◆ Task:
Word for word, transcribe the records that follow.

++++++++++++++++++++

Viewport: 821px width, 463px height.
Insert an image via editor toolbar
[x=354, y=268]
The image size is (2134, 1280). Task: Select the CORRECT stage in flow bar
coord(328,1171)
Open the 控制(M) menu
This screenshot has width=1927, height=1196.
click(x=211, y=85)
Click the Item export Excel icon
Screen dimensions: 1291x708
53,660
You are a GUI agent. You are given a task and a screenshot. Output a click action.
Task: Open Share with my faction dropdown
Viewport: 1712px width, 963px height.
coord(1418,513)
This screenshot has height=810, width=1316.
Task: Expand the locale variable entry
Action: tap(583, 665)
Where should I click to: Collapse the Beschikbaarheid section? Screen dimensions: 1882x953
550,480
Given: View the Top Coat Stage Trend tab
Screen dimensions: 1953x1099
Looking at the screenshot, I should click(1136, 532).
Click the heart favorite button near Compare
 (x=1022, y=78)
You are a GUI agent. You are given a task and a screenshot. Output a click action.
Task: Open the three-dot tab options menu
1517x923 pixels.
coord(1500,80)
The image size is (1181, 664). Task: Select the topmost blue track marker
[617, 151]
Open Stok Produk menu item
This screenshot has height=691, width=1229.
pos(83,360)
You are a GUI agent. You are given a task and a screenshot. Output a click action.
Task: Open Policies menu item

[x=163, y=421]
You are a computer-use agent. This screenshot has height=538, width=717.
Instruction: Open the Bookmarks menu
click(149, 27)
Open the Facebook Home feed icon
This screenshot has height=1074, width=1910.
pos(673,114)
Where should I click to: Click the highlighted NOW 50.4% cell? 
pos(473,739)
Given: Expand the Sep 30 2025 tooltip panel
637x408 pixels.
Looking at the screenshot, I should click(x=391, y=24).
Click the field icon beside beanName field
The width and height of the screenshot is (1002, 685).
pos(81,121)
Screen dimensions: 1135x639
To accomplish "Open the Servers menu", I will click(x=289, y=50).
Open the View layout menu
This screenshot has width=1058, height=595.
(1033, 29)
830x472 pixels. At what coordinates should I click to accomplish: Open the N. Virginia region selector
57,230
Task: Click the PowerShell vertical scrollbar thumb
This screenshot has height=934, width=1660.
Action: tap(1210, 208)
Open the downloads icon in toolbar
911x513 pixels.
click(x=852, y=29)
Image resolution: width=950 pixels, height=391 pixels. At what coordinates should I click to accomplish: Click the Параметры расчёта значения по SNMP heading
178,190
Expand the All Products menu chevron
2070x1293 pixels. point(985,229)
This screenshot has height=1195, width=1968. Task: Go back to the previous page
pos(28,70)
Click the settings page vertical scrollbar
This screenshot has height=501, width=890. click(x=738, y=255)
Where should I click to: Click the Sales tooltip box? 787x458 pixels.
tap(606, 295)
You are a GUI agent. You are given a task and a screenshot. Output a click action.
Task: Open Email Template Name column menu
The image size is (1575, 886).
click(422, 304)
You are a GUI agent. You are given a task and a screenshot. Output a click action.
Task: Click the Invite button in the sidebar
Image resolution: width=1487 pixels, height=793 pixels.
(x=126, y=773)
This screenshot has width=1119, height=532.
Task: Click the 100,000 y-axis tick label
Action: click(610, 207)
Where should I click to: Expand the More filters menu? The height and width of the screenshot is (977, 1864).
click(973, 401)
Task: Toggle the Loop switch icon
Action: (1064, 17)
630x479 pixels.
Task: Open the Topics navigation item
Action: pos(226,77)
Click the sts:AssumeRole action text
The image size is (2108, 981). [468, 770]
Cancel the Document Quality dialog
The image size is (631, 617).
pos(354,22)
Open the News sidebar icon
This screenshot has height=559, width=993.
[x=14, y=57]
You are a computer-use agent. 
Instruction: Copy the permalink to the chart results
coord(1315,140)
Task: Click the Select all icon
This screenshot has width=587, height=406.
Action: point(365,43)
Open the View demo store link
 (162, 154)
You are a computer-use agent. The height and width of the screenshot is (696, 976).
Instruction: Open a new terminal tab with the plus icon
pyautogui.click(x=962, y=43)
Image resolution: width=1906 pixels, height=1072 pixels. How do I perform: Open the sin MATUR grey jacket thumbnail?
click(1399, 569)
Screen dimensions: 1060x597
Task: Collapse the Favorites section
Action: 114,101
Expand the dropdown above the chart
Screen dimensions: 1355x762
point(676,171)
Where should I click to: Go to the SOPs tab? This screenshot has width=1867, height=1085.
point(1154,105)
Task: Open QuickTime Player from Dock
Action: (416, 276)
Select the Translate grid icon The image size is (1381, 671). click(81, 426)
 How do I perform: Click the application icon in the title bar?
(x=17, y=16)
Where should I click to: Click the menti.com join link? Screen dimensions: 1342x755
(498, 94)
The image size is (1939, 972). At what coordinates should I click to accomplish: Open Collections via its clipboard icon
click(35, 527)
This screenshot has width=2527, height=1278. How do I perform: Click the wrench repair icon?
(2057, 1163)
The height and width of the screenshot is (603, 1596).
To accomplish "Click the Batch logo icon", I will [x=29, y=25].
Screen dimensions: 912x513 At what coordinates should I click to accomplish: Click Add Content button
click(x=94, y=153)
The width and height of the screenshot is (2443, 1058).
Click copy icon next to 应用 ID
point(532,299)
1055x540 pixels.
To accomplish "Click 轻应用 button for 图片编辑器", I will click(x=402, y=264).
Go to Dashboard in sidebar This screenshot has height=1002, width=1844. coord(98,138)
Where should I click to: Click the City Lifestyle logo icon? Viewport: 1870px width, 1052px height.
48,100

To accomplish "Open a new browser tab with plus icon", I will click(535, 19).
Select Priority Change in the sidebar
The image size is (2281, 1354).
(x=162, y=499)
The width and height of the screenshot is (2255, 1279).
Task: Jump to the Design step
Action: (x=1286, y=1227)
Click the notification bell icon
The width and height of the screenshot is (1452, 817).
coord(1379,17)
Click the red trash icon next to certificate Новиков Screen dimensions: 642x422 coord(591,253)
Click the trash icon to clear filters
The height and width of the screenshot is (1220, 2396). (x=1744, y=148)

++++++++++++++++++++

◆ Written solution:
Viewport: 821px width, 463px height.
Insert an image via editor toolbar
[x=354, y=268]
The image size is (2134, 1280). Task: Select the CORRECT stage in flow bar
coord(328,1171)
Open the 控制(M) menu
This screenshot has width=1927, height=1196.
click(x=211, y=85)
Click the Item export Excel icon
Screen dimensions: 1291x708
53,660
You are a GUI agent. You are given a task and a screenshot. Output a click action.
Task: Open Share with my faction dropdown
Viewport: 1712px width, 963px height.
coord(1418,513)
This screenshot has height=810, width=1316.
Task: Expand the locale variable entry
Action: tap(583, 665)
Where should I click to: Collapse the Beschikbaarheid section? Screen dimensions: 1882x953
550,480
Given: View the Top Coat Stage Trend tab
Screen dimensions: 1953x1099
Looking at the screenshot, I should click(1136, 532).
Click the heart favorite button near Compare
 (x=1022, y=78)
You are a GUI agent. You are given a task and a screenshot. Output a click action.
Task: Open the three-dot tab options menu
1517x923 pixels.
coord(1500,80)
The image size is (1181, 664). Task: Select the topmost blue track marker
[617, 151]
Open Stok Produk menu item
This screenshot has height=691, width=1229.
pos(83,360)
You are a GUI agent. You are given a task and a screenshot. Output a click action.
Task: Open Policies menu item

[x=163, y=421]
You are a computer-use agent. This screenshot has height=538, width=717.
Instruction: Open the Bookmarks menu
click(149, 27)
Open the Facebook Home feed icon
This screenshot has height=1074, width=1910.
pos(673,114)
Where should I click to: Click the highlighted NOW 50.4% cell? 
pos(473,739)
Given: Expand the Sep 30 2025 tooltip panel
637x408 pixels.
Looking at the screenshot, I should click(x=391, y=24).
Click the field icon beside beanName field
The width and height of the screenshot is (1002, 685).
pos(81,121)
Screen dimensions: 1135x639
To accomplish "Open the Servers menu", I will click(x=289, y=50).
Open the View layout menu
This screenshot has width=1058, height=595.
(1033, 29)
830x472 pixels. At what coordinates should I click to accomplish: Open the N. Virginia region selector
57,230
Task: Click the PowerShell vertical scrollbar thumb
This screenshot has height=934, width=1660.
Action: tap(1210, 208)
Open the downloads icon in toolbar
911x513 pixels.
click(x=852, y=29)
Image resolution: width=950 pixels, height=391 pixels. At what coordinates should I click to accomplish: Click the Параметры расчёта значения по SNMP heading
178,190
Expand the All Products menu chevron
2070x1293 pixels. point(985,229)
This screenshot has height=1195, width=1968. Task: Go back to the previous page
pos(28,70)
Click the settings page vertical scrollbar
This screenshot has height=501, width=890. click(x=738, y=255)
Where should I click to: Click the Sales tooltip box? 787x458 pixels.
tap(606, 295)
You are a GUI agent. You are given a task and a screenshot. Output a click action.
Task: Open Email Template Name column menu
The image size is (1575, 886).
click(422, 304)
You are a GUI agent. You are given a task and a screenshot. Output a click action.
Task: Click the Invite button in the sidebar
Image resolution: width=1487 pixels, height=793 pixels.
(x=126, y=773)
This screenshot has width=1119, height=532.
Task: Click the 100,000 y-axis tick label
Action: click(610, 207)
Where should I click to: Expand the More filters menu? The height and width of the screenshot is (977, 1864).
click(973, 401)
Task: Toggle the Loop switch icon
Action: (1064, 17)
630x479 pixels.
Task: Open the Topics navigation item
Action: pos(226,77)
Click the sts:AssumeRole action text
The image size is (2108, 981). [468, 770]
Cancel the Document Quality dialog
The image size is (631, 617).
pos(354,22)
Open the News sidebar icon
This screenshot has height=559, width=993.
[x=14, y=57]
You are a computer-use agent. 
Instruction: Copy the permalink to the chart results
coord(1315,140)
Task: Click the Select all icon
This screenshot has width=587, height=406.
Action: point(365,43)
Open the View demo store link
 (162, 154)
You are a computer-use agent. The height and width of the screenshot is (696, 976).
Instruction: Open a new terminal tab with the plus icon
pyautogui.click(x=962, y=43)
Image resolution: width=1906 pixels, height=1072 pixels. How do I perform: Open the sin MATUR grey jacket thumbnail?
click(1399, 569)
Screen dimensions: 1060x597
Task: Collapse the Favorites section
Action: 114,101
Expand the dropdown above the chart
Screen dimensions: 1355x762
point(676,171)
Where should I click to: Go to the SOPs tab? This screenshot has width=1867, height=1085.
point(1154,105)
Task: Open QuickTime Player from Dock
Action: (416, 276)
Select the Translate grid icon The image size is (1381, 671). click(81, 426)
 How do I perform: Click the application icon in the title bar?
(x=17, y=16)
Where should I click to: Click the menti.com join link? Screen dimensions: 1342x755
(498, 94)
The image size is (1939, 972). At what coordinates should I click to accomplish: Open Collections via its clipboard icon
click(35, 527)
This screenshot has width=2527, height=1278. How do I perform: Click the wrench repair icon?
(2057, 1163)
The height and width of the screenshot is (603, 1596).
To accomplish "Click the Batch logo icon", I will [x=29, y=25].
Screen dimensions: 912x513 At what coordinates should I click to accomplish: Click Add Content button
click(x=94, y=153)
The width and height of the screenshot is (2443, 1058).
Click copy icon next to 应用 ID
point(532,299)
1055x540 pixels.
To accomplish "Click 轻应用 button for 图片编辑器", I will click(x=402, y=264).
Go to Dashboard in sidebar This screenshot has height=1002, width=1844. coord(98,138)
Where should I click to: Click the City Lifestyle logo icon? Viewport: 1870px width, 1052px height.
48,100

To accomplish "Open a new browser tab with plus icon", I will click(535, 19).
Select Priority Change in the sidebar
The image size is (2281, 1354).
(x=162, y=499)
The width and height of the screenshot is (2255, 1279).
Task: Jump to the Design step
Action: (x=1286, y=1227)
Click the notification bell icon
The width and height of the screenshot is (1452, 817).
coord(1379,17)
Click the red trash icon next to certificate Новиков Screen dimensions: 642x422 coord(591,253)
Click the trash icon to clear filters
The height and width of the screenshot is (1220, 2396). (x=1744, y=148)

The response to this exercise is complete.